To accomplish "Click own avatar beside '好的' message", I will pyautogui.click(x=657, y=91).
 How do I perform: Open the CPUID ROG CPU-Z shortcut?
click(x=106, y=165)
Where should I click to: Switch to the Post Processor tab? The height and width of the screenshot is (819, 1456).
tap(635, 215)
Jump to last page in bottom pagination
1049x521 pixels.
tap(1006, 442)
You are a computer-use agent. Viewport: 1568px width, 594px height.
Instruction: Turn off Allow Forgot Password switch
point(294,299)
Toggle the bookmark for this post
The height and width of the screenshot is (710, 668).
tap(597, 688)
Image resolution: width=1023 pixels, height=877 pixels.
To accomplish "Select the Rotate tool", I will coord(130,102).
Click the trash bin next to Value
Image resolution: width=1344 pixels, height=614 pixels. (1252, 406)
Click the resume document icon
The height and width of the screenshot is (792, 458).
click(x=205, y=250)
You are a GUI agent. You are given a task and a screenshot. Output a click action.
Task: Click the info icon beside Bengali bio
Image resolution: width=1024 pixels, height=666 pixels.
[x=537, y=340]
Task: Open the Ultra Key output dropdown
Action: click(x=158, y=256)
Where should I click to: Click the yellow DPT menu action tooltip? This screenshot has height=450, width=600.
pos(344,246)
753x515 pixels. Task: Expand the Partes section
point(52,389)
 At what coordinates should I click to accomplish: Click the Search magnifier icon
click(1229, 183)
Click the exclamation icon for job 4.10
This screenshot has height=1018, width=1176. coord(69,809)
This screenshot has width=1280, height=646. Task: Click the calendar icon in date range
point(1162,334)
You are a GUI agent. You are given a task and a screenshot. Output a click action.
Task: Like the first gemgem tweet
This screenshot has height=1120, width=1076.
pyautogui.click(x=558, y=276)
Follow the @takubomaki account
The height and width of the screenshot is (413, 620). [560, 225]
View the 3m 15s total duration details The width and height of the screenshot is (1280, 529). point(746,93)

:::::

> [Your goal]:
Retype the material above in full, keeping every word as it stands.

> [Output of the exercise]:
To accomplish "Click own avatar beside '好的' message", I will pyautogui.click(x=657, y=91).
 How do I perform: Open the CPUID ROG CPU-Z shortcut?
click(x=106, y=165)
Where should I click to: Switch to the Post Processor tab? The height and width of the screenshot is (819, 1456).
tap(635, 215)
Jump to last page in bottom pagination
1049x521 pixels.
tap(1006, 442)
You are a computer-use agent. Viewport: 1568px width, 594px height.
Instruction: Turn off Allow Forgot Password switch
point(294,299)
Toggle the bookmark for this post
The height and width of the screenshot is (710, 668).
tap(597, 688)
Image resolution: width=1023 pixels, height=877 pixels.
To accomplish "Select the Rotate tool", I will coord(130,102).
Click the trash bin next to Value
Image resolution: width=1344 pixels, height=614 pixels. (1252, 406)
Click the resume document icon
The height and width of the screenshot is (792, 458).
click(x=205, y=250)
You are a GUI agent. You are given a task and a screenshot. Output a click action.
Task: Click the info icon beside Bengali bio
Image resolution: width=1024 pixels, height=666 pixels.
[x=537, y=340]
Task: Open the Ultra Key output dropdown
Action: click(x=158, y=256)
Where should I click to: Click the yellow DPT menu action tooltip? This screenshot has height=450, width=600.
pos(344,246)
753x515 pixels. Task: Expand the Partes section
point(52,389)
 At what coordinates should I click to accomplish: Click the Search magnifier icon
click(1229, 183)
Click the exclamation icon for job 4.10
This screenshot has height=1018, width=1176. coord(69,809)
This screenshot has width=1280, height=646. Task: Click the calendar icon in date range
point(1162,334)
You are a GUI agent. You are given a task and a screenshot. Output a click action.
Task: Like the first gemgem tweet
This screenshot has height=1120, width=1076.
pyautogui.click(x=558, y=276)
Follow the @takubomaki account
The height and width of the screenshot is (413, 620). [560, 225]
View the 3m 15s total duration details The width and height of the screenshot is (1280, 529). point(746,93)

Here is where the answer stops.